Can you reproduce all of the lines below verbatim, from the first one through the last?

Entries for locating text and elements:
## Start
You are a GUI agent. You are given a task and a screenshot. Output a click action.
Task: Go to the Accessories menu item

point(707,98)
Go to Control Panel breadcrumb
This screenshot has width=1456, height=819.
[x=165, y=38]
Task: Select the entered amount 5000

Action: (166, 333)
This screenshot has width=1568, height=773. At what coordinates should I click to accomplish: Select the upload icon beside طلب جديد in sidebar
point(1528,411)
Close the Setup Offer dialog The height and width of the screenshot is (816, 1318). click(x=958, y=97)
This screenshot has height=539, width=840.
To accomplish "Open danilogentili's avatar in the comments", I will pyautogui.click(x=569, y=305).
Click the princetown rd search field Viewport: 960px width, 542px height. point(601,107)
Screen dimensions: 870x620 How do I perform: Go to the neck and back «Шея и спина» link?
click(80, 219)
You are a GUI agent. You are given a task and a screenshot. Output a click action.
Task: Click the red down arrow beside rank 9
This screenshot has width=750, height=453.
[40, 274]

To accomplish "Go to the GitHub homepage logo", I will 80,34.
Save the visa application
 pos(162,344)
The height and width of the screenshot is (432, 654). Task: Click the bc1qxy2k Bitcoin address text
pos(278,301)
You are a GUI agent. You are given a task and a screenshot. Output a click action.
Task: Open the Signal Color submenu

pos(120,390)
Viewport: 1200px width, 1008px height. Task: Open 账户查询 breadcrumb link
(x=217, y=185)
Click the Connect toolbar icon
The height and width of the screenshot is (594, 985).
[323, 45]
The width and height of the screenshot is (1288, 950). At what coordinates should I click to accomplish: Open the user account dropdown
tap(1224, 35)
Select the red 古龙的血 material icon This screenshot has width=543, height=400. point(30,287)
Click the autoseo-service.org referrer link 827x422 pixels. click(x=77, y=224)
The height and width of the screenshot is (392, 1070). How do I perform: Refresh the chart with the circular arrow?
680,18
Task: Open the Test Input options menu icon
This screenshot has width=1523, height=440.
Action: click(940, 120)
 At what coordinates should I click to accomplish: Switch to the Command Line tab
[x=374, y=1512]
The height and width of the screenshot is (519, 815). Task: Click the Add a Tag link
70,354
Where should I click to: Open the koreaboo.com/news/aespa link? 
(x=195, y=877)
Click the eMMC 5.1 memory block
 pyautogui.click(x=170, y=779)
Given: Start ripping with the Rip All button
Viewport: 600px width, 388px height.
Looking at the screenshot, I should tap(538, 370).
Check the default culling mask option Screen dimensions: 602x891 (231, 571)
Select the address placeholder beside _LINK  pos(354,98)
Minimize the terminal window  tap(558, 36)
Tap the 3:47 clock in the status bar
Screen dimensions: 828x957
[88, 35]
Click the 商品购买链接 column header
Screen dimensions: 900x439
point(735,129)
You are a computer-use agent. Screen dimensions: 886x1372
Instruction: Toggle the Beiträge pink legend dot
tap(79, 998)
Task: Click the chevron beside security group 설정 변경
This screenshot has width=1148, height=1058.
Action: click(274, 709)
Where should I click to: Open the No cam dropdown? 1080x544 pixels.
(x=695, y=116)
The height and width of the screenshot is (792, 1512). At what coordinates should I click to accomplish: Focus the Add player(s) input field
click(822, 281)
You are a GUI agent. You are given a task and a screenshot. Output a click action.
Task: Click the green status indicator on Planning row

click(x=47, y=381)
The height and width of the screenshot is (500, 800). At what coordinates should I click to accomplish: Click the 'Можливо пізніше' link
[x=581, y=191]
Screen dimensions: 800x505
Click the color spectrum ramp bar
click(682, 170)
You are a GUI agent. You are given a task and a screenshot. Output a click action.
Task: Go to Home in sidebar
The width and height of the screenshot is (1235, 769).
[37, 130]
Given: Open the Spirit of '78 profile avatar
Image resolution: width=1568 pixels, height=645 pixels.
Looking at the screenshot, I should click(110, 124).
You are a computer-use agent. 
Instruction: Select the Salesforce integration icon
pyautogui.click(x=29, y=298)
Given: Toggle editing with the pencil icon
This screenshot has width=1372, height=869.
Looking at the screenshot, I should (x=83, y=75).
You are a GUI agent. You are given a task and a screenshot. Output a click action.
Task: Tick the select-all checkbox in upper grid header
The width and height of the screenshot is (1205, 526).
## End
## The reply
You are a GUI agent. You are given a task and a screenshot. Output a click action.
Task: Go to the Accessories menu item

point(707,98)
Go to Control Panel breadcrumb
This screenshot has width=1456, height=819.
[x=165, y=38]
Task: Select the entered amount 5000

Action: (166, 333)
This screenshot has width=1568, height=773. At what coordinates should I click to accomplish: Select the upload icon beside طلب جديد in sidebar
point(1528,411)
Close the Setup Offer dialog The height and width of the screenshot is (816, 1318). click(x=958, y=97)
This screenshot has height=539, width=840.
To accomplish "Open danilogentili's avatar in the comments", I will pyautogui.click(x=569, y=305).
Click the princetown rd search field Viewport: 960px width, 542px height. point(601,107)
Screen dimensions: 870x620 How do I perform: Go to the neck and back «Шея и спина» link?
click(80, 219)
You are a GUI agent. You are given a task and a screenshot. Output a click action.
Task: Click the red down arrow beside rank 9
This screenshot has width=750, height=453.
[40, 274]

To accomplish "Go to the GitHub homepage logo", I will 80,34.
Save the visa application
 pos(162,344)
The height and width of the screenshot is (432, 654). Task: Click the bc1qxy2k Bitcoin address text
pos(278,301)
You are a GUI agent. You are given a task and a screenshot. Output a click action.
Task: Open the Signal Color submenu

pos(120,390)
Viewport: 1200px width, 1008px height. Task: Open 账户查询 breadcrumb link
(x=217, y=185)
Click the Connect toolbar icon
The height and width of the screenshot is (594, 985).
[323, 45]
The width and height of the screenshot is (1288, 950). At what coordinates should I click to accomplish: Open the user account dropdown
tap(1224, 35)
Select the red 古龙的血 material icon This screenshot has width=543, height=400. point(30,287)
Click the autoseo-service.org referrer link 827x422 pixels. click(x=77, y=224)
The height and width of the screenshot is (392, 1070). How do I perform: Refresh the chart with the circular arrow?
680,18
Task: Open the Test Input options menu icon
This screenshot has width=1523, height=440.
Action: click(940, 120)
 At what coordinates should I click to accomplish: Switch to the Command Line tab
[x=374, y=1512]
The height and width of the screenshot is (519, 815). Task: Click the Add a Tag link
70,354
Where should I click to: Open the koreaboo.com/news/aespa link? 
(x=195, y=877)
Click the eMMC 5.1 memory block
 pyautogui.click(x=170, y=779)
Given: Start ripping with the Rip All button
Viewport: 600px width, 388px height.
Looking at the screenshot, I should tap(538, 370).
Check the default culling mask option Screen dimensions: 602x891 (231, 571)
Select the address placeholder beside _LINK  pos(354,98)
Minimize the terminal window  tap(558, 36)
Tap the 3:47 clock in the status bar
Screen dimensions: 828x957
[88, 35]
Click the 商品购买链接 column header
Screen dimensions: 900x439
point(735,129)
You are a computer-use agent. Screen dimensions: 886x1372
Instruction: Toggle the Beiträge pink legend dot
tap(79, 998)
Task: Click the chevron beside security group 설정 변경
This screenshot has width=1148, height=1058.
Action: click(274, 709)
Where should I click to: Open the No cam dropdown? 1080x544 pixels.
(x=695, y=116)
The height and width of the screenshot is (792, 1512). At what coordinates should I click to accomplish: Focus the Add player(s) input field
click(822, 281)
You are a GUI agent. You are given a task and a screenshot. Output a click action.
Task: Click the green status indicator on Planning row

click(x=47, y=381)
The height and width of the screenshot is (500, 800). At what coordinates should I click to accomplish: Click the 'Можливо пізніше' link
[x=581, y=191]
Screen dimensions: 800x505
Click the color spectrum ramp bar
click(682, 170)
You are a GUI agent. You are given a task and a screenshot. Output a click action.
Task: Go to Home in sidebar
The width and height of the screenshot is (1235, 769).
[37, 130]
Given: Open the Spirit of '78 profile avatar
Image resolution: width=1568 pixels, height=645 pixels.
Looking at the screenshot, I should click(110, 124).
You are a computer-use agent. 
Instruction: Select the Salesforce integration icon
pyautogui.click(x=29, y=298)
Given: Toggle editing with the pencil icon
This screenshot has width=1372, height=869.
Looking at the screenshot, I should (x=83, y=75).
You are a GUI agent. You are given a task and a screenshot. Output a click action.
Task: Tick the select-all checkbox in upper grid header
The width and height of the screenshot is (1205, 526).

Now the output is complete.